The most serious problem with this proposed facility is the nearly 10 tons of aluminum dust 2.5 microns or less that would be emitted into the local airshed annually. There are no dispersal models for these emissions provided in the air permit, but it can be assumed that much of the aluminum dust would be deposited in the local Benson area. This toxic dust would blow around the local Benson area and accumulate, also dusting down onto adjacent agriculture, livestock and animals, people, home gardens, homes and buildings, etc. After just ten years, that would be about 100 tons of this toxic dust. Aluminum is an element, and will not degrade.


A facility like this, in SIC Code 3411, is required by federal and state law to report its releases of aluminum fume or dust annually to the Toxics Release Inventory (TRI) of the Emergency Planning and Community Right-to-Know Act. For a perspective, the ASARCO-Hayden copper smelter also reports under the same statutes, and its annual emissions of copper into the air are less than 10 tons per year. So, what is proposed in Benson is an enormous toxics-spewing outfit. After DWAZ’s referral, Hayden is now in the EPA’s Superfund program, with one clean-up of 180 homes and the school of the arsenic and lead dust that landed there from smelter emissions already accomplished. The federal agency that investigates Superfund sites found that the children in Hayden have the highest levels of lead in their blood of all the children in America.

The emissions of ten tons annually of aluminum dust 2.5 microns or less constitute an extreme and substantial endangerment to public health and safety, and overall environmental health. The miniscule size of these aluminum dust particles that will be emitted mean that upon inhalation, the aluminum will be immediately transported to the deepest recesses of the lungs and absorbed into the bloodstream, then distributed throughout the body. A review of aluminum dust hazards from the New Jersey Department of Health and Senior Services (https://www.nj.gov/health/eoh/rtkweb/documents/fs/0054.pdf)  notes:


Aluminum can affect you when breathed in.


* Contact can irritate the skin and eyes.
* Exposure to Aluminum can cause “metal fume fever.”
This is a flu-like illness with symptoms of metallic taste in the mouth, headache, fever and chills, aches, chest tightness and cough. The symptoms may be delayed for several hours after exposure and usually last for a day or two.
* Exposure to fine dust can cause scarring of the lungs (pulmonary fibrosis) with symptoms of cough and shortness of breath.
* Aluminum powder is a FLAMMABLE SOLID and a DANGEROUS FIRE HAZARD


Please also review the National Institutes of Health study, Chronic exposure to aluminum and risk of Alzheimer's disease: A meta-analysis(https://pubmed.ncbi.nlm.nih.gov/26592479/).Results showed that individuals chronically exposed to Al were 71% more likely to develop AD (OR: 1.71, 95% confidence interval (CI), 1.35-2.18).

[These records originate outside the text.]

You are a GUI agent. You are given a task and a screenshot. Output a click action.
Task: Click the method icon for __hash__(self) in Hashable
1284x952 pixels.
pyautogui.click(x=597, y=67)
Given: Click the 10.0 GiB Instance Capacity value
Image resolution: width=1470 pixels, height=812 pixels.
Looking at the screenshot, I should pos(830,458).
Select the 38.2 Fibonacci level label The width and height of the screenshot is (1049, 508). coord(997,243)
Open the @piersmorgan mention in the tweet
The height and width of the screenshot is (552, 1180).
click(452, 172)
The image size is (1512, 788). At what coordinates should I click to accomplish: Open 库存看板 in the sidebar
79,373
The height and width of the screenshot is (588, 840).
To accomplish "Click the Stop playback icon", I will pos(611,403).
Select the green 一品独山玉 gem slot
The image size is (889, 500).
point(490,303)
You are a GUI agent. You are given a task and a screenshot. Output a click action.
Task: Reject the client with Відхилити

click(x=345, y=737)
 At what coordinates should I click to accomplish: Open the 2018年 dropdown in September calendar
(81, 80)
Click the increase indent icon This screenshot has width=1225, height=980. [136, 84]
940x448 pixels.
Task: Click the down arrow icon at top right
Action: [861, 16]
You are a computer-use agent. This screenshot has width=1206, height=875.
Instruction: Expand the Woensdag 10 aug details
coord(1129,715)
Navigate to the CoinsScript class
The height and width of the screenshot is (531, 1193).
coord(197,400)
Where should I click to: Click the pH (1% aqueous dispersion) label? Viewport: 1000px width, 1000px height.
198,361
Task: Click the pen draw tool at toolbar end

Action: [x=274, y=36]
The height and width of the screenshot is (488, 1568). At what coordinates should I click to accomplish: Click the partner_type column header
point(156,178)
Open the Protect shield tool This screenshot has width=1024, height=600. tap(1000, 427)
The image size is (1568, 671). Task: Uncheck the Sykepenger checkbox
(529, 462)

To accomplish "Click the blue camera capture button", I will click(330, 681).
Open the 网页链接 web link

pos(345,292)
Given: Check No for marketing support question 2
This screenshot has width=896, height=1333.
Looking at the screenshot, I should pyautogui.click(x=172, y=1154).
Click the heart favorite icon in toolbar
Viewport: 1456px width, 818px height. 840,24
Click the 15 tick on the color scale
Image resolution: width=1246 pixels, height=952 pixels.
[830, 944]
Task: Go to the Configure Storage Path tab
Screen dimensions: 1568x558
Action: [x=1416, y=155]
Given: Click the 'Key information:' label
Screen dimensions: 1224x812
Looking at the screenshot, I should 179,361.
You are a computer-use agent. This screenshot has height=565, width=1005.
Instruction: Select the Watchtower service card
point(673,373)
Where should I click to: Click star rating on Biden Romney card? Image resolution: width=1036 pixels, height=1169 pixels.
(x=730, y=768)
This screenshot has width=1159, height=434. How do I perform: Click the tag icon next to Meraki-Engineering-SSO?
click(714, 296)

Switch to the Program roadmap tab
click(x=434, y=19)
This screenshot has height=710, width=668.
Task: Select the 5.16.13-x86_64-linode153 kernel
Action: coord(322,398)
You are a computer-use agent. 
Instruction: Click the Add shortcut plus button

The finding suggests that chronic Al exposure is associated with increased risk of AD.

Workers in the aluminum industry also suffer from respiratory system damage due to their chronic exposure to this toxic chemical.  (See Respiratory Disorders in Aluminum Smelter Workers https://journals.lww.com/.../Respiratory_Disorders_in...


Although the prospect and promise of jobs caused by local manufacturing that pay well are always enticing to smaller towns in Arizona, companies that make these offers are counting on a lack of understanding about the real impacts and hazards to get approval. The air permitting process starts with the potential to emit certain amounts of pollutants, and the facility is required to “control” or reduce these as much is economically viable for the company, but it does not ever mean that the allowed emissions are safe and not harmful. Once these impacts are realized, it is usually too late to reverse the damage or even mitigate the damage. How exactly would one pick up and remove ten tons of aluminum dust from the Benson area? Or 100 tons?


DWAZ urges that you turn down this proposed smelter and save your town.


Sincerely,
Stephen Brittle
President

Don't Waste Arizona 

Benson - our home

If not us, then who? If not now, then when?